• _Input data_:
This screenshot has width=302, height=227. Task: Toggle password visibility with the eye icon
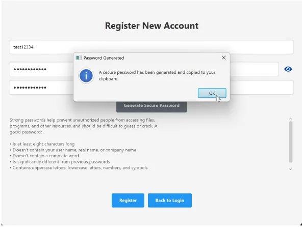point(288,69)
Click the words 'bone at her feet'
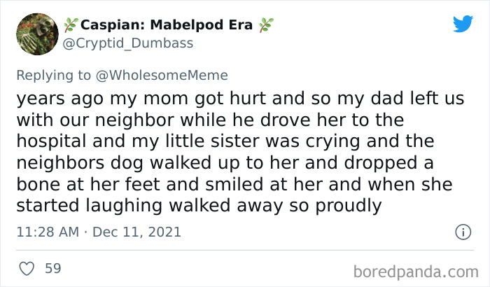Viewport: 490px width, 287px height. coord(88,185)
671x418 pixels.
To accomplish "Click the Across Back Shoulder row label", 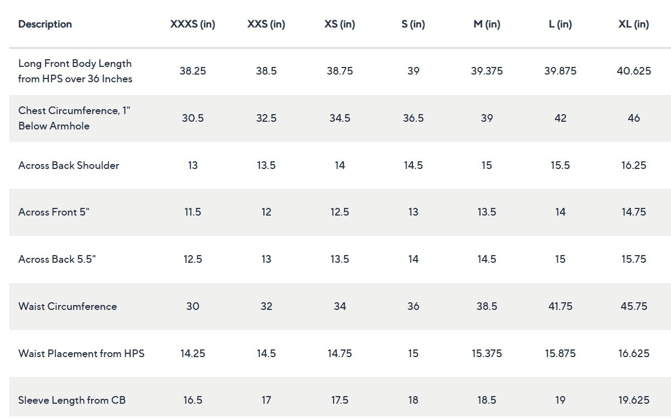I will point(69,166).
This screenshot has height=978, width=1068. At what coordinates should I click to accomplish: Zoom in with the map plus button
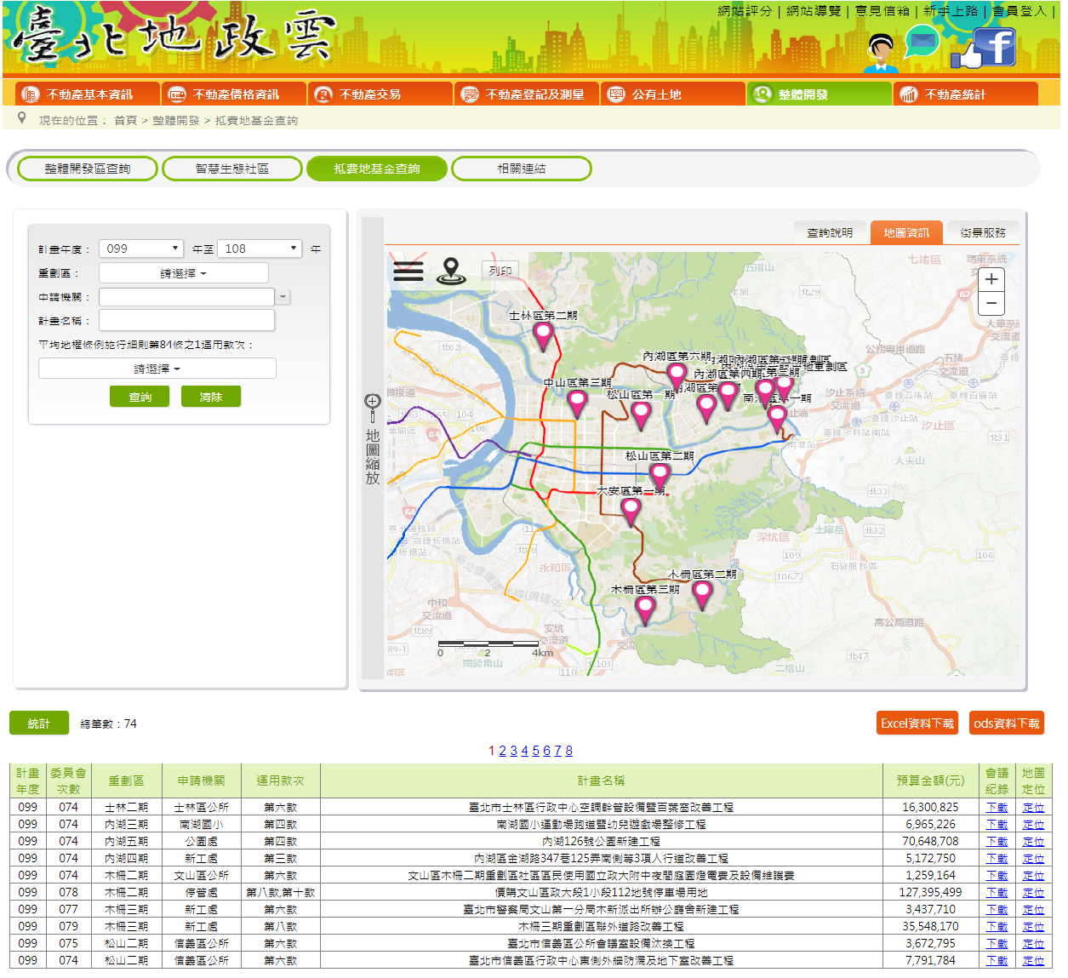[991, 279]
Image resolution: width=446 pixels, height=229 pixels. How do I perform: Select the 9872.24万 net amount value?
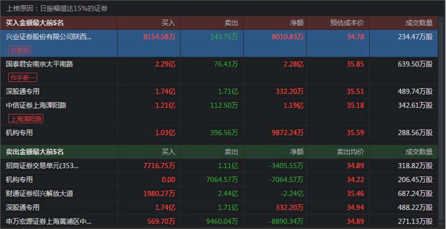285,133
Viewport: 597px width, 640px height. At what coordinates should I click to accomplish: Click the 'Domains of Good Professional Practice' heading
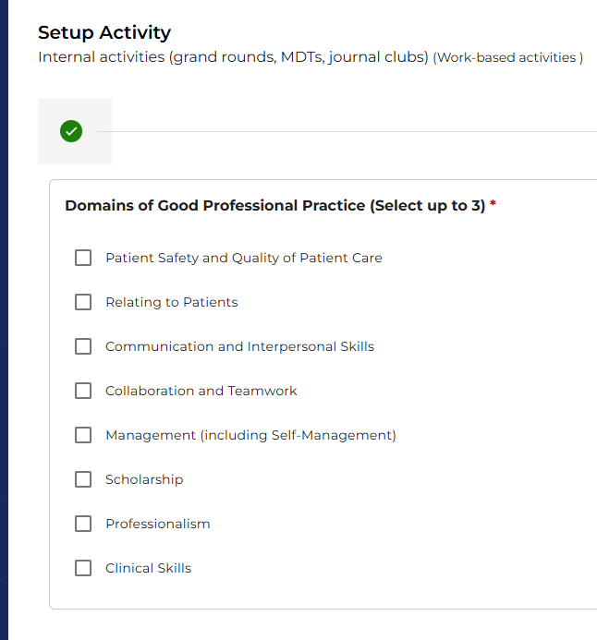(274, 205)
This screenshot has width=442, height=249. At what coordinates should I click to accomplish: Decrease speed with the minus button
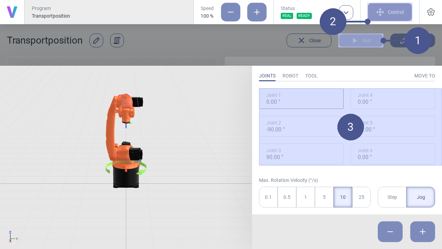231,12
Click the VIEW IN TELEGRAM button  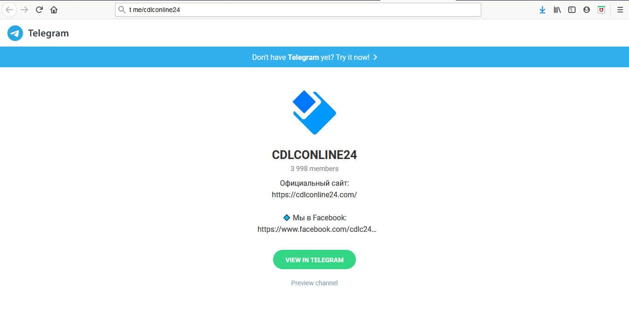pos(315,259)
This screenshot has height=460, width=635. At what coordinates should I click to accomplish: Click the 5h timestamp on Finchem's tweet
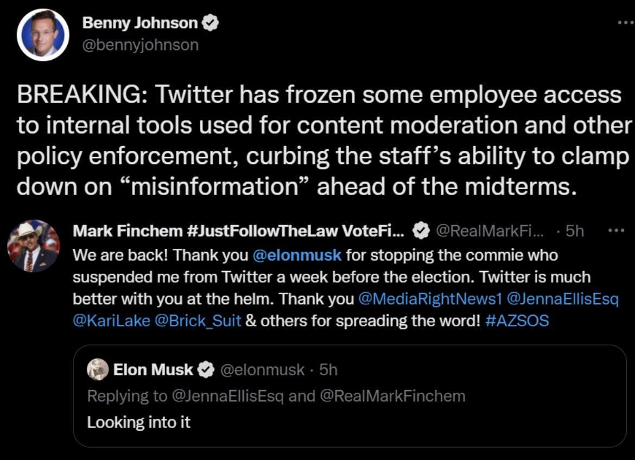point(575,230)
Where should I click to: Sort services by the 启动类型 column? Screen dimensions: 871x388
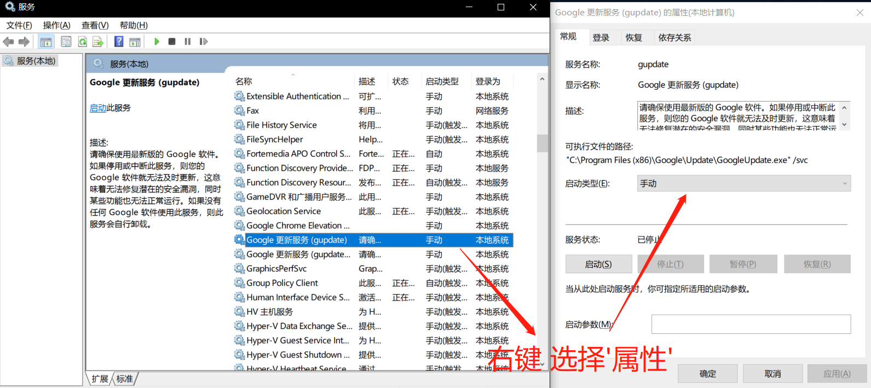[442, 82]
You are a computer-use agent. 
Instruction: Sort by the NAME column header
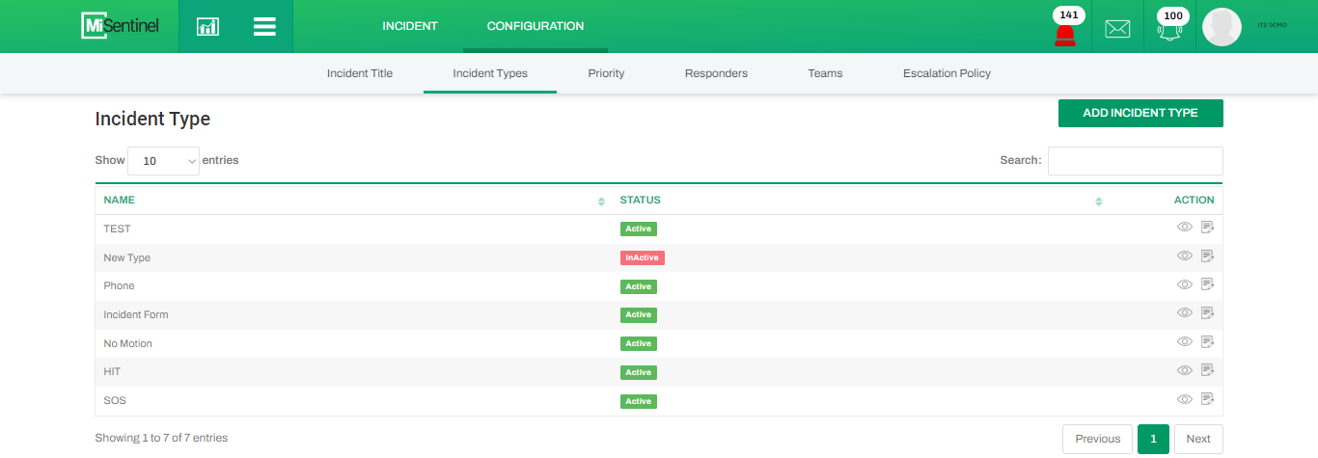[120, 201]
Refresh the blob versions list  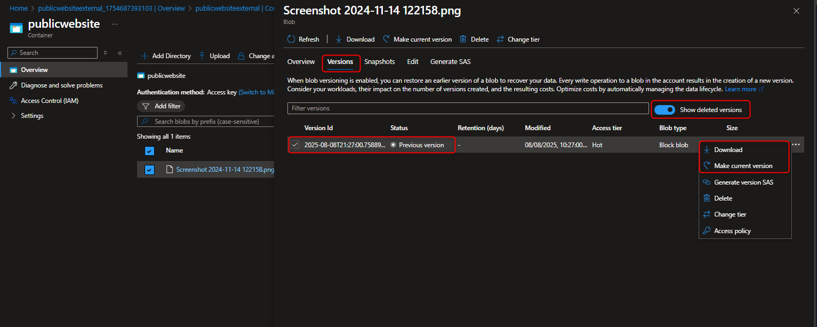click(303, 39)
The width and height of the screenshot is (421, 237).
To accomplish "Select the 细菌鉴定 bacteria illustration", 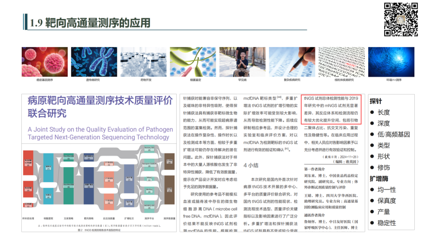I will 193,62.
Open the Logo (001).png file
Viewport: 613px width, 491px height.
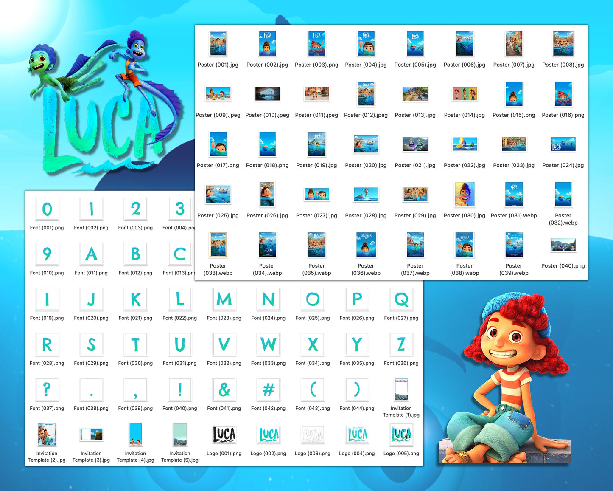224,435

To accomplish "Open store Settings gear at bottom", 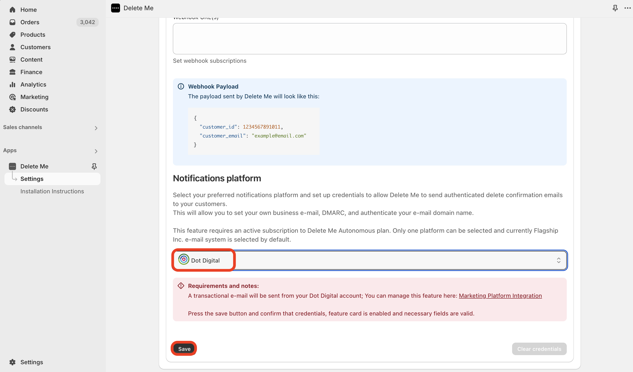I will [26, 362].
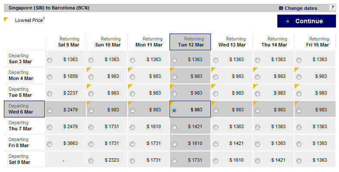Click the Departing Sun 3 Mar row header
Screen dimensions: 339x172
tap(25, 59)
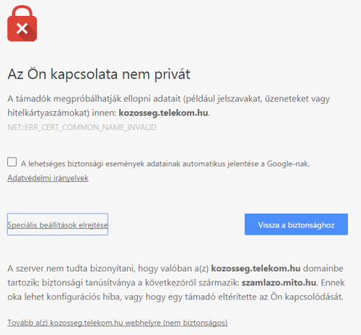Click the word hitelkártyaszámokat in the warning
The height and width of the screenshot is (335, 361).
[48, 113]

• _Work order_:
Output the data above exactly, beginning at its first line and ending with the line that holds "671x418 pixels.". Leave out the pictures and add nothing.

• _Your solution_:
This screenshot has width=302, height=227. Task: Toggle password visibility with the eye icon
point(288,69)
Click the words 'bone at her feet'
Viewport: 490px width, 287px height. coord(88,185)
671x418 pixels.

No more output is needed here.